In the last couple of blog posts we used Gradient Descent / Gradient Ascent as our optimization algorithm. Gradient Descent works by computing the derivative and then moving in this direction by a small learning rate.

There are many optimization algorithms out there. In this post we will learn another one called Newtons Method.

The idea behind Newtons Method is finding the root of a function $f(x)$ . It works by defining a random $x$ -value like $x_1$ . By putting a tangent in the upper function at the position of $x_1$ you can calculate the root of the tangent which is your $x_2$ . This is called one iteration. After very few iterations the root of $f(x)$ will be determined very accurately.

Lets put the above paragraph in a mathematical notation. Let’s define the distance of $x_1$ and $x_2$ to be $\Delta$ .

x_2 = x_1 - \Delta

The slope of the function of at a specific point can be expressed as $f'(x_1) = \frac{f(x_1)}{\Delta}$ . So $\Delta$ can be expressed as $\Delta = \frac{f(x_1)}{f'(x_1)}$ .

x_2 = x_1 - \frac{f(x_1)}{f'(x_1)}

Let’s say the function f is not dependent on $x$ but on $\theta$ (notice, that $\theta$ here is a scalar not a vector). We want to find the $\theta$ so that $f(\theta)=0$ . Then we can change our iterations to use $\theta$ .

\theta^{(2)} =\theta^{(1)} - \frac{f(\theta^{(1)})}{f'(\theta^{(1)})}

In more general terms:

$\theta^{(t+1)} =\theta^{(t)} - \frac{ f(\theta^{(t)}) }{ f'(\theta^{(t)}) }$ .

Now we can use this algorithm to maximize our log-Likelihood function $l(\theta)$ from the previous blog posts. We now from calculus that the maximum of a function has $l'(\theta)=0$ . So we need to fit $\theta$ to find $l'(\theta)=0$ .

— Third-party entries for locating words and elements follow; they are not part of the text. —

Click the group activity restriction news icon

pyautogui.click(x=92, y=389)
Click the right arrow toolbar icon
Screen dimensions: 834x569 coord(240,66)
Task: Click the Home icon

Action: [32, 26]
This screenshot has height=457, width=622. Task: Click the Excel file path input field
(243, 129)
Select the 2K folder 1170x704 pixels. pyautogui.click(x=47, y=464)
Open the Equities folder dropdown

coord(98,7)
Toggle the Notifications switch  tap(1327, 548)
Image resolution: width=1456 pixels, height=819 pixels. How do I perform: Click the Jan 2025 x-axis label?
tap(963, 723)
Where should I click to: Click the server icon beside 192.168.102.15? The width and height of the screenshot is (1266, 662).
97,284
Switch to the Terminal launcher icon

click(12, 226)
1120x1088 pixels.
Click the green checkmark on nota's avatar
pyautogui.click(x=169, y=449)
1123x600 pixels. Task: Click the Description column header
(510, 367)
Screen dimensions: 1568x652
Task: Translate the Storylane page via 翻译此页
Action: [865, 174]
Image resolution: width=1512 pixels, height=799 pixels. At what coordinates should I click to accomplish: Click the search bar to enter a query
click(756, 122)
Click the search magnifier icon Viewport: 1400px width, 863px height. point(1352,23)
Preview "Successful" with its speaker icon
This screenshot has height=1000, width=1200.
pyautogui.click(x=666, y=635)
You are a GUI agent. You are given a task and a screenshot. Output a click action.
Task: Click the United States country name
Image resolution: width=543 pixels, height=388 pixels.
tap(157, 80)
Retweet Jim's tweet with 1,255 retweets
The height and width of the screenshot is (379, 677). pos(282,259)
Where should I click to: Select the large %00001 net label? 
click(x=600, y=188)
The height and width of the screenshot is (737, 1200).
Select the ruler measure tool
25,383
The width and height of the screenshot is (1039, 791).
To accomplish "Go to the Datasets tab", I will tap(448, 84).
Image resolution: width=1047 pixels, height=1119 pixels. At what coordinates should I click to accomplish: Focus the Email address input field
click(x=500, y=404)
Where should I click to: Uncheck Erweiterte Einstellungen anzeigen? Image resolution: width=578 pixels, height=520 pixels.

\theta^{(t+1)} =\theta^{(t)} -\frac{l'(\theta^{(t)})}{l''(\theta^{(t)})}

This is now our new optimization algorithm. It turns out that it works very well for logistic regression. As already mentioned the algorithm is known for the speed of convergence (finding the minimum/maximum). In more technical terms Newtons Method has quadratic convergence. That means that for every iteration the error value (the noise) minimizes quadratic.

Example:

(1st iteration) -> 0.01 error
(2nd iteration) -> 0.001 error
(3rd iteration) -> 0.000 000 1 error
and so on …

The generalization for Newtons method – when $\theta$ is a vector of our parameters instead of a scalar – looks like the following:

\theta^{(t+1)} =\theta^{(t)} -H^{-1} \bigtriangledown_\theta l(\theta)

Where H is the Hessian matrix (matrix of 2nd derivatives of $l(\theta)$ .

H_{ij}=\frac{\partial^2 l }{\partial \theta_i\partial \theta_j}

For every iteration the Hessian matrix needs to be inverted. This could be computationally expensive for a large number of features.